--- SOURCE MATERIAL ---

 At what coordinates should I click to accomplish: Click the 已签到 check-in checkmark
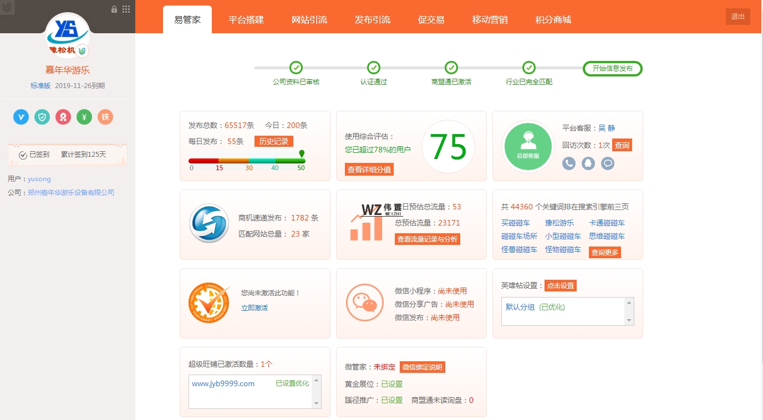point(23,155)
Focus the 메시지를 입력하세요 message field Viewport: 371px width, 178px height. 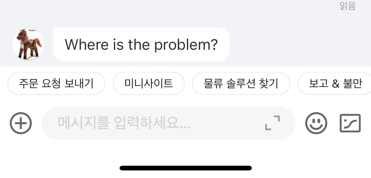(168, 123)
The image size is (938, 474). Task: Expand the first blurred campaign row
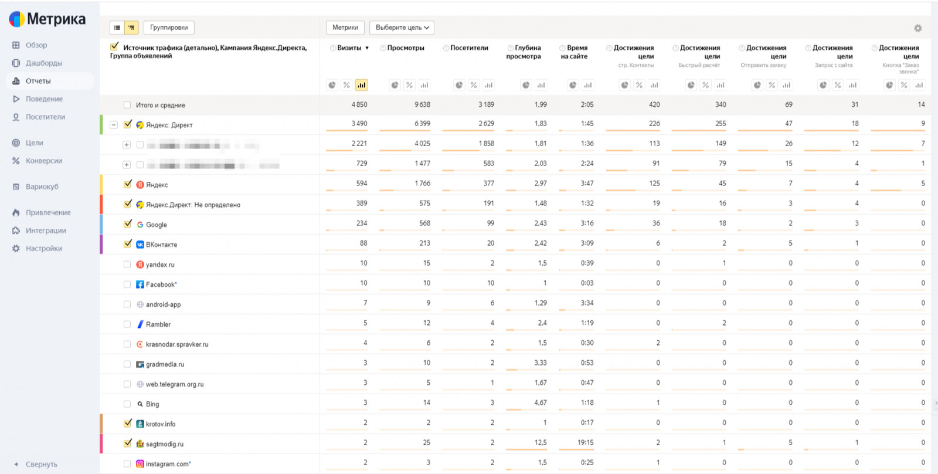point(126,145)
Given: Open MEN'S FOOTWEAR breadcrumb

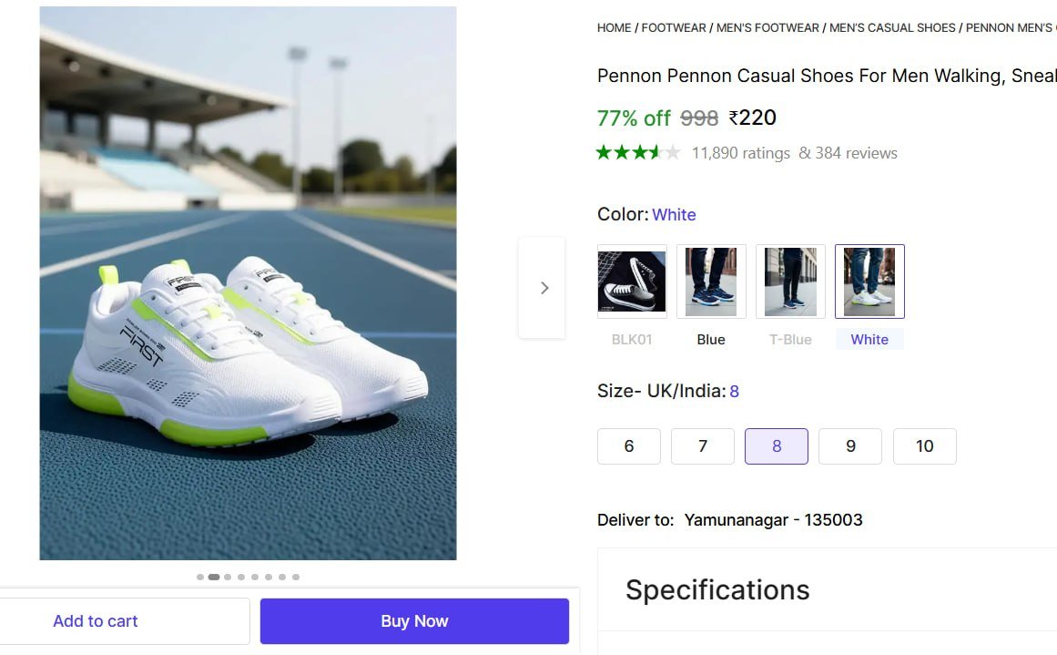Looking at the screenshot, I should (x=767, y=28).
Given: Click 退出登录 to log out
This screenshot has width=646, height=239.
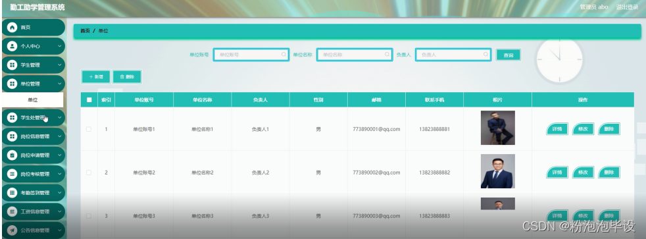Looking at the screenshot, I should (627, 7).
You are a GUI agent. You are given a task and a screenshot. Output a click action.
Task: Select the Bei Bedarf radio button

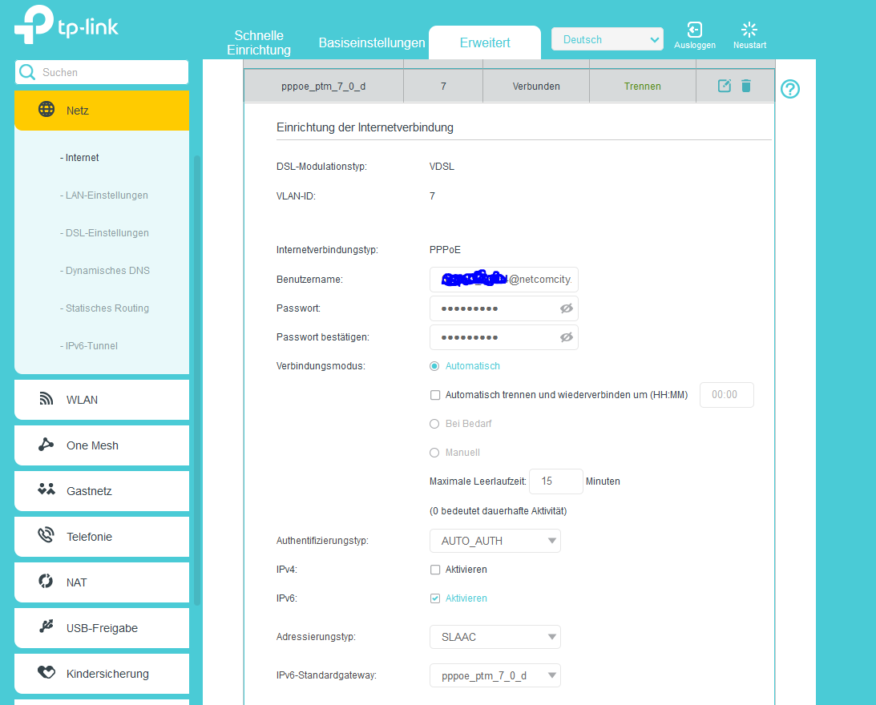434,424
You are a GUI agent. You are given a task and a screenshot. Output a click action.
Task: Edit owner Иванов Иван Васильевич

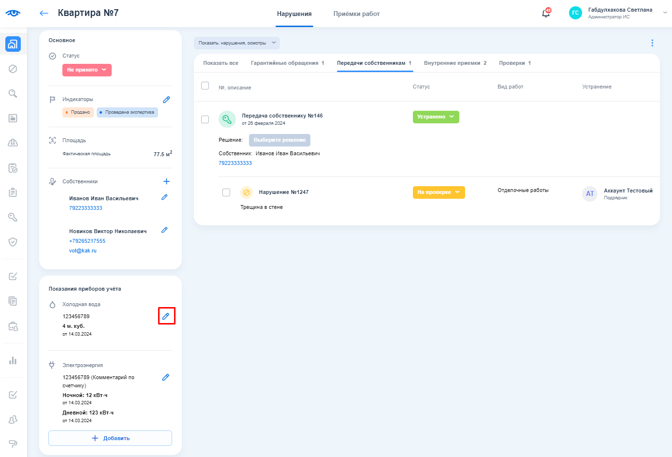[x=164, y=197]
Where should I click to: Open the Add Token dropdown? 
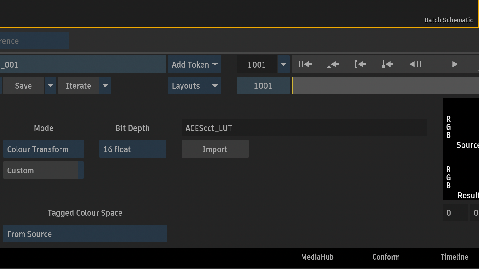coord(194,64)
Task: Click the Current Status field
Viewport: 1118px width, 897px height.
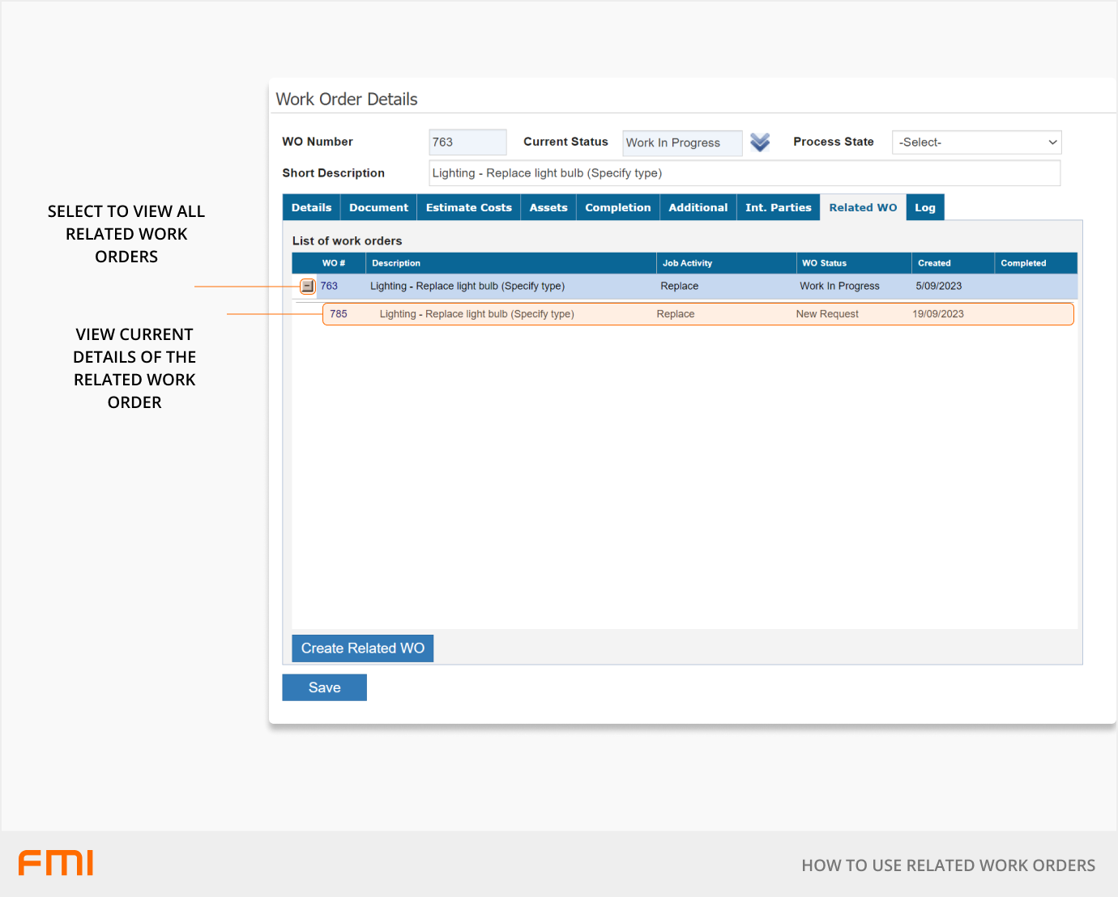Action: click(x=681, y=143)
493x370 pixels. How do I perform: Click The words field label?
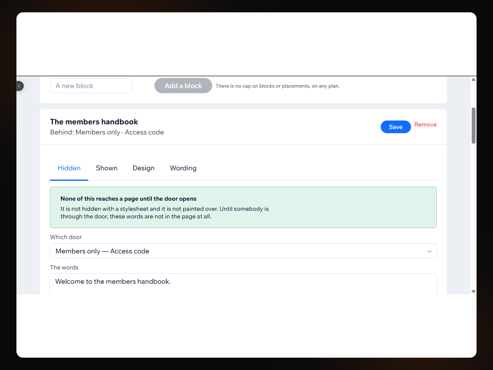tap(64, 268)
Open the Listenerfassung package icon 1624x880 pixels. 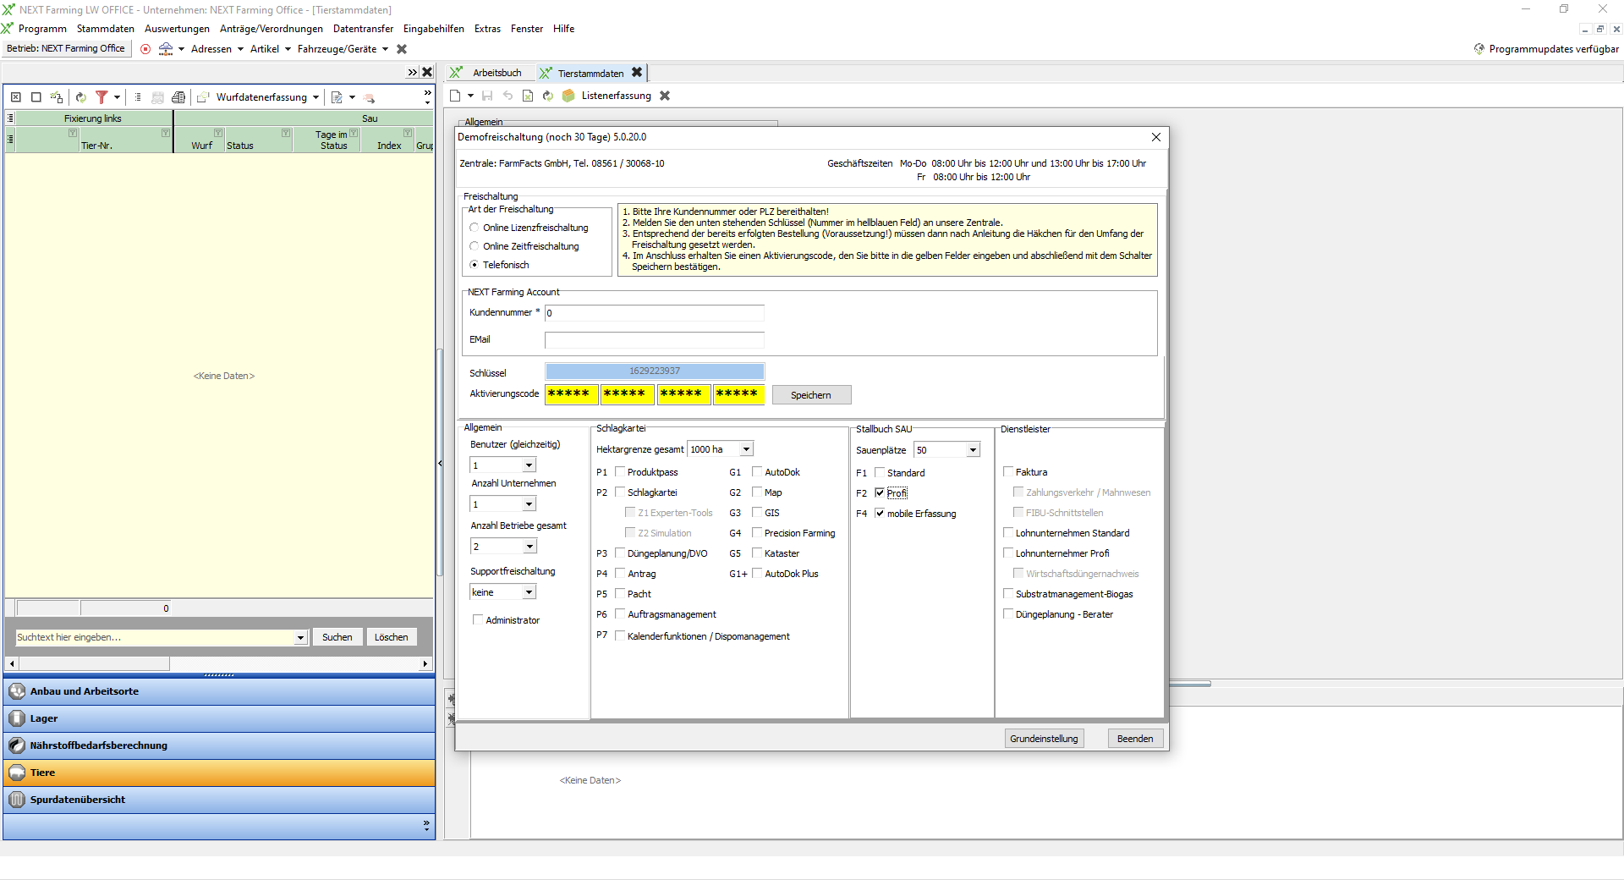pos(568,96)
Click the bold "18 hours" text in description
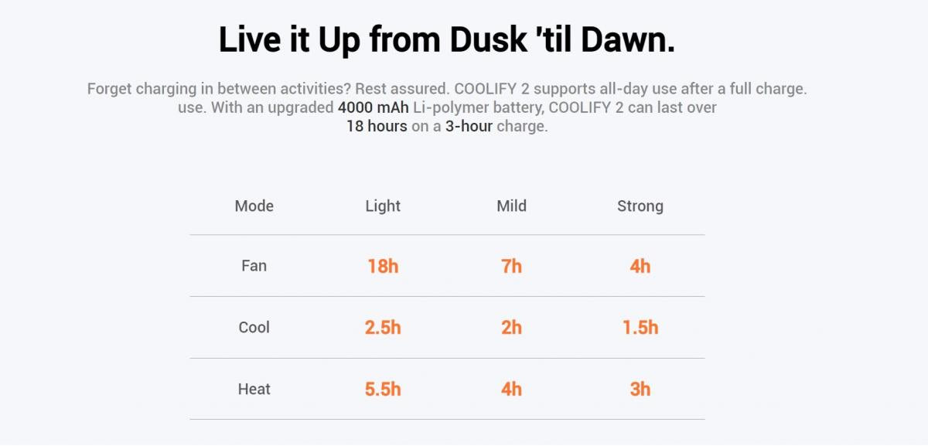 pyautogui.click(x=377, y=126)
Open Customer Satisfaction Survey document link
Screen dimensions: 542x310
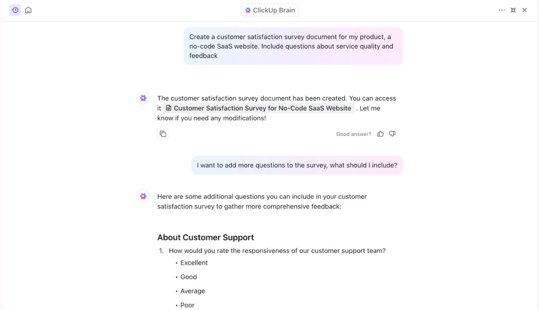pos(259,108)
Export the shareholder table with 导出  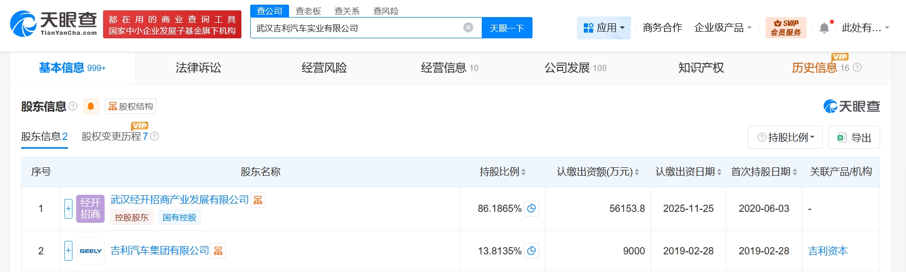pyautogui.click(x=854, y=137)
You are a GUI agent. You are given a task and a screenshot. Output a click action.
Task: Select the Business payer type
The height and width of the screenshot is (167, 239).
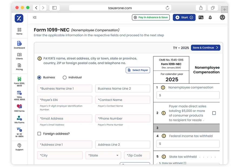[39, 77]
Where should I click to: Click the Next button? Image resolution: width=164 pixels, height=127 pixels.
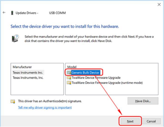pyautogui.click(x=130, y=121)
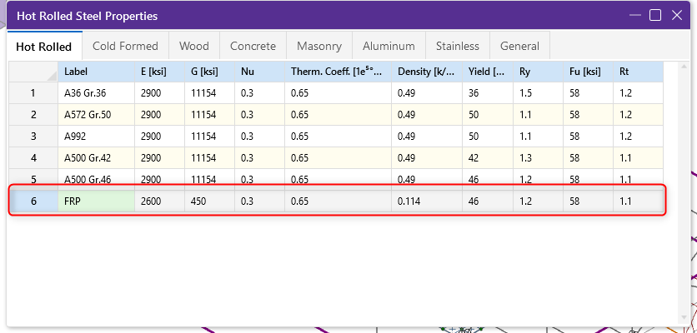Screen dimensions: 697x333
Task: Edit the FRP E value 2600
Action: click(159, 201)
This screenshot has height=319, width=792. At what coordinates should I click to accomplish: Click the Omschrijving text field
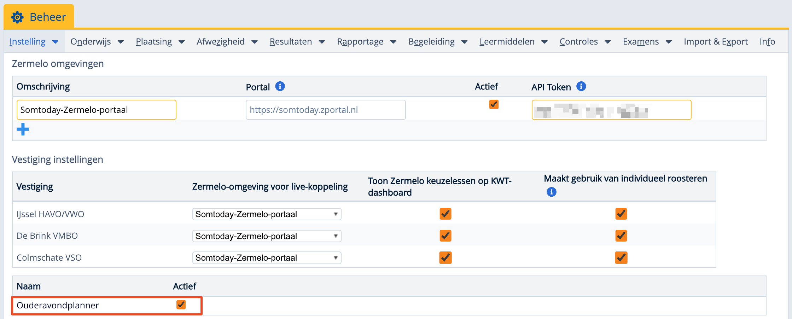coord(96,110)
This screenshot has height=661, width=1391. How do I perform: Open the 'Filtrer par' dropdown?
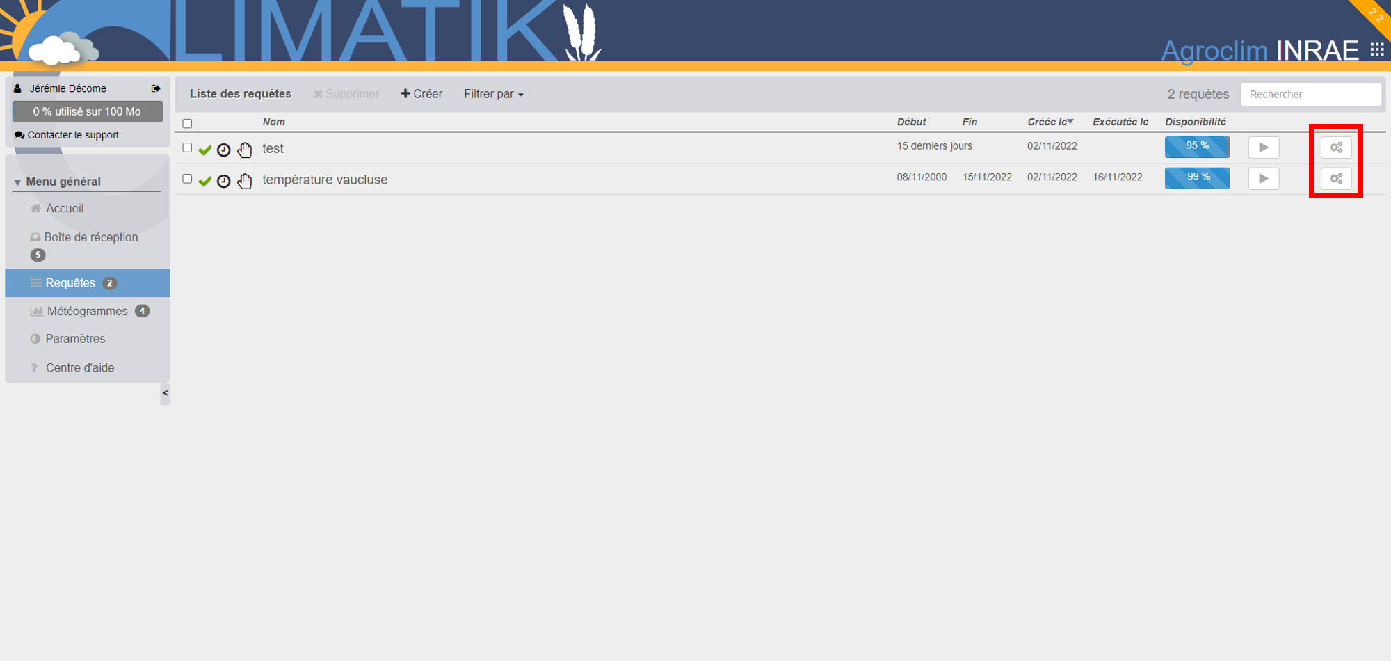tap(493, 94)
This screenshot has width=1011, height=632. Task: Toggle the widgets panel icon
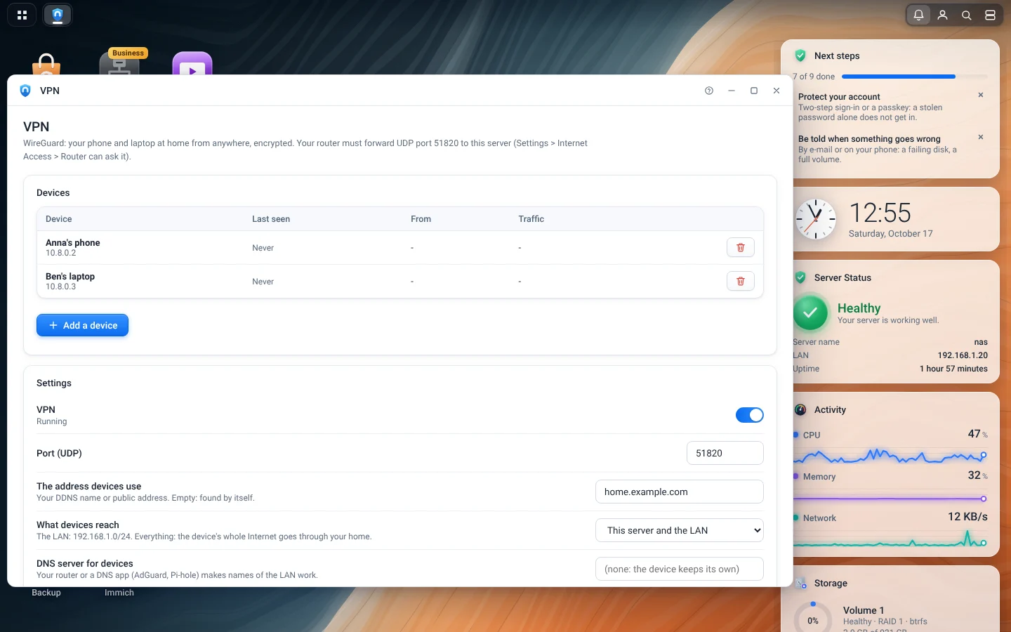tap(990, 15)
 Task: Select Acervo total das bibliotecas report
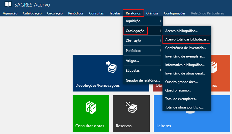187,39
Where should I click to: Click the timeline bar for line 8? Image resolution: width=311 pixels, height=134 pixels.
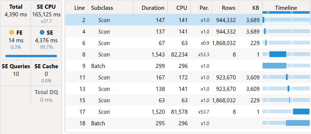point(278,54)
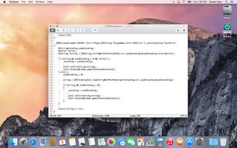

---

What must be output is the exact run of lines from the one holding "This screenshot has width=1011, height=632." through the end of the entries above, both ends included, minus the pictures.

This screenshot has width=1011, height=632. Task: Toggle the widgets panel icon
tap(990, 15)
 Task: Select Acervo total das bibliotecas report
187,39
Where should I click to: Click the timeline bar for line 8? Image resolution: width=311 pixels, height=134 pixels.
point(278,54)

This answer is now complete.